[Word and element location data]
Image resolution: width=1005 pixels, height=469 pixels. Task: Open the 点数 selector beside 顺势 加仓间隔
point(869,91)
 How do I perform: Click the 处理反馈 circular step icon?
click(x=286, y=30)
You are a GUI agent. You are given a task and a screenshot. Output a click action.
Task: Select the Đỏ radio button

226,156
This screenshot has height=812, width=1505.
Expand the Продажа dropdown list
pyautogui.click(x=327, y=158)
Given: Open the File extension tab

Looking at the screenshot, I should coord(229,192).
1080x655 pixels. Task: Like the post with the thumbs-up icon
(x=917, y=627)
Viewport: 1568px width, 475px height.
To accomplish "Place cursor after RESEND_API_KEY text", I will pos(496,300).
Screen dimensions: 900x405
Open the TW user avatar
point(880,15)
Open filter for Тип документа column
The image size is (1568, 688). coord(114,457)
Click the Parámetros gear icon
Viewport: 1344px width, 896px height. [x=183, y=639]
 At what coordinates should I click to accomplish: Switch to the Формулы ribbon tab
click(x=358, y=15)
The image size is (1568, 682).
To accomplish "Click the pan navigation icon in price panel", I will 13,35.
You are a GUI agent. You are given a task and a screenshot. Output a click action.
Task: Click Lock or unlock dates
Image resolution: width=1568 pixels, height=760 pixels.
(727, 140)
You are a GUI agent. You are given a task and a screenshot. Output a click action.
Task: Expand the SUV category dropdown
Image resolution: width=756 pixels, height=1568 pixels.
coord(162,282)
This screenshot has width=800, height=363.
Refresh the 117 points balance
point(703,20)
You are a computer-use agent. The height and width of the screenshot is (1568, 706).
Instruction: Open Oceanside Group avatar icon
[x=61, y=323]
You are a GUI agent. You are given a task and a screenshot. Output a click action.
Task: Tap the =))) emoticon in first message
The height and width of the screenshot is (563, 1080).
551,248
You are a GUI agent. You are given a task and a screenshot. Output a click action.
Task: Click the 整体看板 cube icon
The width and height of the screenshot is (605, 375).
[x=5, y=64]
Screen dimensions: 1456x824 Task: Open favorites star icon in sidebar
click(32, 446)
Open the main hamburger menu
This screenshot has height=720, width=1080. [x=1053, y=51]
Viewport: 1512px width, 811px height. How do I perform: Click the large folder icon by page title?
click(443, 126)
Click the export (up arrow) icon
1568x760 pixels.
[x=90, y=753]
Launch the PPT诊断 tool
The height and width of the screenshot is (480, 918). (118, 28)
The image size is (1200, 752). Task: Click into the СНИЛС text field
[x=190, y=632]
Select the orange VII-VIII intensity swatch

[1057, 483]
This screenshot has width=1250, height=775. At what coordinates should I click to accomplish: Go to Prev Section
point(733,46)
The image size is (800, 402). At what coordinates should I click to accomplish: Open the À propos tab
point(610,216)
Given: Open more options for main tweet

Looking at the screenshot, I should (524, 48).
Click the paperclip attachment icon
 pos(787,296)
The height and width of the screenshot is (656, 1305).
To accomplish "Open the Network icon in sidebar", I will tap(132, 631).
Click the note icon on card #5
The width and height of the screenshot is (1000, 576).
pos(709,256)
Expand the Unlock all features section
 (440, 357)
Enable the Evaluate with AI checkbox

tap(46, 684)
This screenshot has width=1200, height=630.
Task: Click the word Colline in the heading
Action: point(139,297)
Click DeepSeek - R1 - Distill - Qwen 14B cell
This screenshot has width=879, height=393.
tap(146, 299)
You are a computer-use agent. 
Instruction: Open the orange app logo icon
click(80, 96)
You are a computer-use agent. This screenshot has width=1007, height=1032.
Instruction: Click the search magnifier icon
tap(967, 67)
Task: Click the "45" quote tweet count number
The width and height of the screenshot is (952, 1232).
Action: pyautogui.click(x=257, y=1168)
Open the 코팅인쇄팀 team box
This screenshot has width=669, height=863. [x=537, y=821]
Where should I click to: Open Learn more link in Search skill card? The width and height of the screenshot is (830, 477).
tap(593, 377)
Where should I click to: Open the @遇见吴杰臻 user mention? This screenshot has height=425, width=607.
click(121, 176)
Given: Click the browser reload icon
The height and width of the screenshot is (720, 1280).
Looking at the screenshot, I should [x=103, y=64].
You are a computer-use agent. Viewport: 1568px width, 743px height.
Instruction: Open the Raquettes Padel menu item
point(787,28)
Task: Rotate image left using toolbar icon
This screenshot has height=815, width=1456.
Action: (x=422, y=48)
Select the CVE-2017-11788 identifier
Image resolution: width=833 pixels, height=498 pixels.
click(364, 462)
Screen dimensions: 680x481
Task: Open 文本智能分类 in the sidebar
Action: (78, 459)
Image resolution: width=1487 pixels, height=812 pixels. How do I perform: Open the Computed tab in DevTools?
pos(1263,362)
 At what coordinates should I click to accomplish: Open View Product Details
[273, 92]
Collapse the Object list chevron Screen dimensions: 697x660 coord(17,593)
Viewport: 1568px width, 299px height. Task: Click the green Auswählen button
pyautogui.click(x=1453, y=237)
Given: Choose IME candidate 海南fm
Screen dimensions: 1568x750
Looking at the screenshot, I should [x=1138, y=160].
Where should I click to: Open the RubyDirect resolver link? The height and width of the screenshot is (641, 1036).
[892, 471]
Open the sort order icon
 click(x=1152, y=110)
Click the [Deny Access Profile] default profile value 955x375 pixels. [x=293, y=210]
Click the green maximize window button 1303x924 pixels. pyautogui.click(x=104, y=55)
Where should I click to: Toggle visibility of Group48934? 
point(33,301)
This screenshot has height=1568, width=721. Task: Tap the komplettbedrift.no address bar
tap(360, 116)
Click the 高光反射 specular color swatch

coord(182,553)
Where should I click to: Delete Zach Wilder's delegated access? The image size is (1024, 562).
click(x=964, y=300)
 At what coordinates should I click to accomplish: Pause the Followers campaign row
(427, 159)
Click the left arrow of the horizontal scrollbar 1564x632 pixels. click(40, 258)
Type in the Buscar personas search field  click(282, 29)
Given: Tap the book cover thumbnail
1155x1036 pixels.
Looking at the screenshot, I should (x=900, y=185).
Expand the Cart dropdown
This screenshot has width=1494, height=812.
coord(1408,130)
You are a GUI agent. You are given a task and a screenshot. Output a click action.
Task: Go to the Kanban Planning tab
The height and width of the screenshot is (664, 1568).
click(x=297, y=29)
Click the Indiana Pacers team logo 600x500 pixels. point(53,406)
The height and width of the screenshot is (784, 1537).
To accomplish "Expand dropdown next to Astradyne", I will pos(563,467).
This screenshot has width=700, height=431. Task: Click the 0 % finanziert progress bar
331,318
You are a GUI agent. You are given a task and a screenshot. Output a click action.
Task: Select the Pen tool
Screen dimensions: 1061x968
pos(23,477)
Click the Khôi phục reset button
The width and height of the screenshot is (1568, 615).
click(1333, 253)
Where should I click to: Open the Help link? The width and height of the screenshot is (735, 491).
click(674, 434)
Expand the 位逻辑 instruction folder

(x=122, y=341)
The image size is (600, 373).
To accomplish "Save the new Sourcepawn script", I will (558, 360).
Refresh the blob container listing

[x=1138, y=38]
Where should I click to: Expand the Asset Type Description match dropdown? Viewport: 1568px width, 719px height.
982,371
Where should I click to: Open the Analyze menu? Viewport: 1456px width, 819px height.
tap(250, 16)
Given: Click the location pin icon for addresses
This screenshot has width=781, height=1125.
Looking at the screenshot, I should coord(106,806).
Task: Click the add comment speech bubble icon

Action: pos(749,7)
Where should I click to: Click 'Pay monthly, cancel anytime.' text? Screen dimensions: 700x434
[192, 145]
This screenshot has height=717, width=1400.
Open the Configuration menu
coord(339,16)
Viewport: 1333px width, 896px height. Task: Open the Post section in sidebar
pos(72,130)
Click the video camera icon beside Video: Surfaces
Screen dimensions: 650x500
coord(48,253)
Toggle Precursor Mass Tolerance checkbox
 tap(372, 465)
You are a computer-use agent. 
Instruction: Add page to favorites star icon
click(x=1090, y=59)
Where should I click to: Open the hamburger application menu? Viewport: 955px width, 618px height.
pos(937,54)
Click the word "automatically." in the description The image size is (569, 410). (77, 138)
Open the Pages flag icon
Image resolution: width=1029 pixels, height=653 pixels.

§ **What the task asks**
Gather every line above that contains the string "dimensions", and copy each one out. Case counts.

§ **Result of the task**
Screen dimensions: 900x405
Screen dimensions: 1456x824 Task: Open favorites star icon in sidebar
Screen dimensions: 680x481
Collapse the Object list chevron Screen dimensions: 697x660 coord(17,593)
Screen dimensions: 1568x750
Screen dimensions: 1061x968
Where should I click to: Click 'Pay monthly, cancel anytime.' text? Screen dimensions: 700x434
Screen dimensions: 650x500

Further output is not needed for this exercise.